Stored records
--- START ---
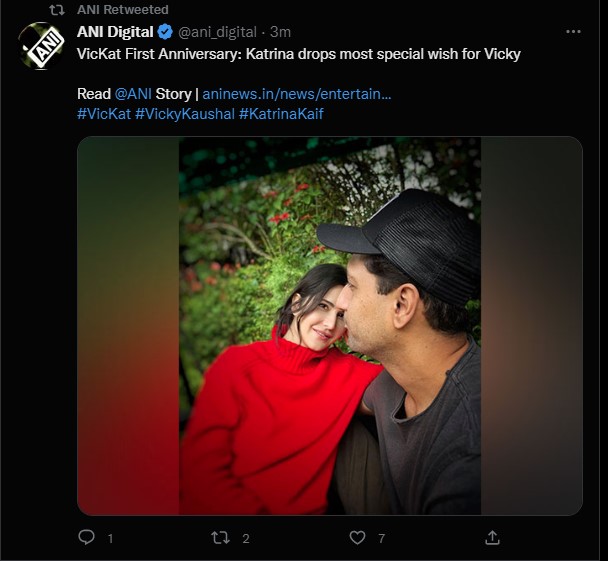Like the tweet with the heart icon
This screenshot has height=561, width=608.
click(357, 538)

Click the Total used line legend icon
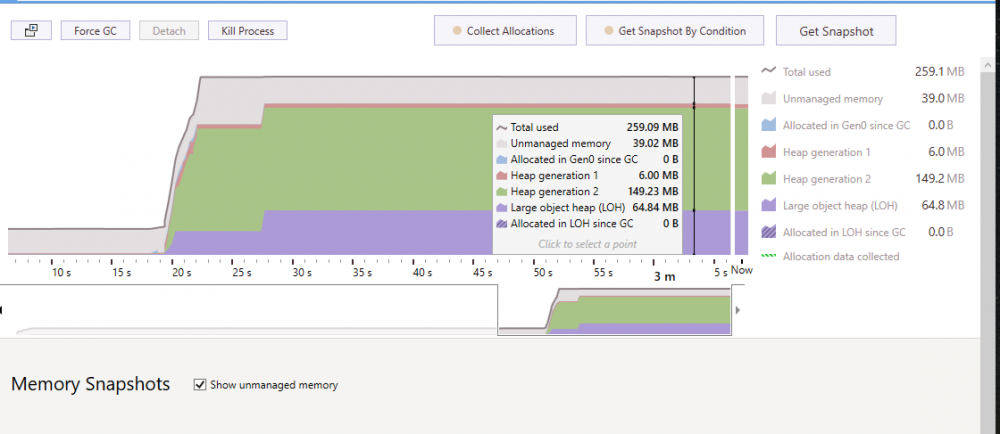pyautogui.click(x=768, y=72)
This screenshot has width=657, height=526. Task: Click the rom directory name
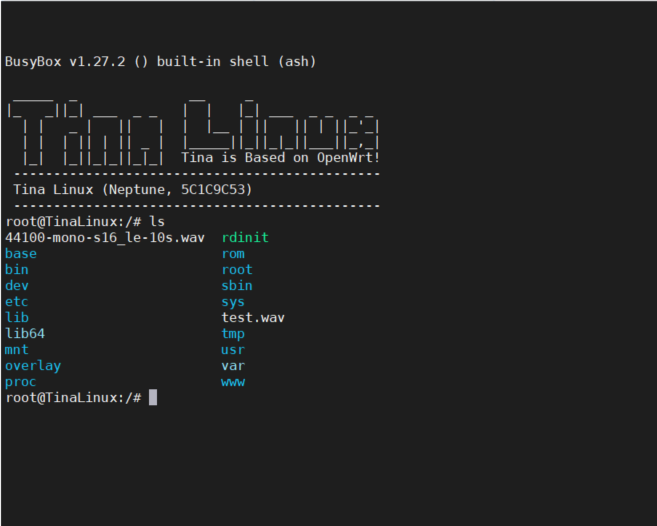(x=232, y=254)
--- END ---
EXERCISE DETAILS - Return the line containing "Click the Total used line legend icon" and every line after it through the end of the records above, exactly and nothing else, but not the pictures.

COMPLETED TASK -
Click the Total used line legend icon
pyautogui.click(x=768, y=72)
This screenshot has width=657, height=526. Task: Click the rom directory name
(x=232, y=254)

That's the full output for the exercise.